こうしたなか新興市場も堅調で東証マザーズ指数と日経ジャスダック平均が揃って上昇となっています。

2.個別銘柄等

ソフトバンクグループ(9984)が4.4%高となり昨年来高値を更新し、日経平均を1銘柄で87円押し上げました。先週末の米国市場でナスダック総合株価指数が最高値を更新したことで米ハイテク株に投資するソフトバンクグループに物色が向かいました。

日本製鉄(5401)も急伸し10.0%高となりました。落ち込んでいた需要や市況が想定以上に回復したことやコスト削減の効果もあって第3四半期3カ月間の事業損益が5四半期ぶりに黒字転換し、600億円の赤字を見込んでいた通期の事業損益も300億円の黒字になる見通しとなったことが好感されました。第3四半期3カ月間の営業損益が黒字に転換し通期の営業損益の見通しを150億円の赤字から100億円の黒字に引き上げた神戸製鋼所(5406)も買いを集め17.5%高となり昨年来高値を更新しています。

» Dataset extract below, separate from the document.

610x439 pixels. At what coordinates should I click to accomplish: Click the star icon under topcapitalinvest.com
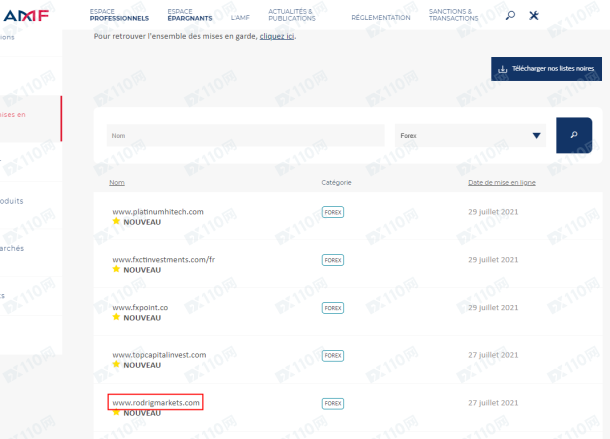[x=116, y=365]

ゴールドウイン(8111)も9.1%高となりました。第3四半期9カ月間の営業利益は前年同期比で16%余りの減益となりましたが、第3四半期3カ月間の営業利益が前年同期比で16%に近い増益となったことが評価されました。一時は14.9%上昇しストップ高となる場面もありました。また、日本製紙(3863)も第3四半期3カ月間の営業利益が前年同期比で増益に転じたことで6.4%高となっています。

一方でダイフク(6383)が9.1%安となりました。通期の営業利益の見通しを410億円から425億円に上方修正しましたが市場予想に届かなかったことで失望をかいました。

VIEW POINT: 明日への視点

本日の日経平均は609円高となりました。追加の米経済対策の早期成立への期待から先週末の米国市場が続伸となり、S&P500株価指数とナスダック総合株価指数が史上最高値を更新したことで買いが優勢となりました。また、企業の決算発表が進むなかで第3四半期(2020年10-12月期)に増益や黒字に転じる銘柄も目立ち業績の回復傾向が日に日に鮮明となっていることもあって幅広い銘柄に買いが入り上げ幅を広げました。こうしたなかで先週末はTOPIXが昨年来高値を一足早く更新しましたが、本日は日経平均も1月25日に付けた昨年来高値(28,822円)を大きく上回り1990年8月以来約30年半ぶりに節目の29,000円を回復しました。これより30,000円の大台回復を期待する声も一段と増えそうですが、まずは利益確定の売りも出やすいなかで29,000円台で下値を固めることができるかがポイントとなりそうです。

なお、本日も引け後に住友金属鉱山(5713)やいすゞ(7202)、オリックス(8591)、ソフトバンクグループ(9984)などが決算を発表する予定です。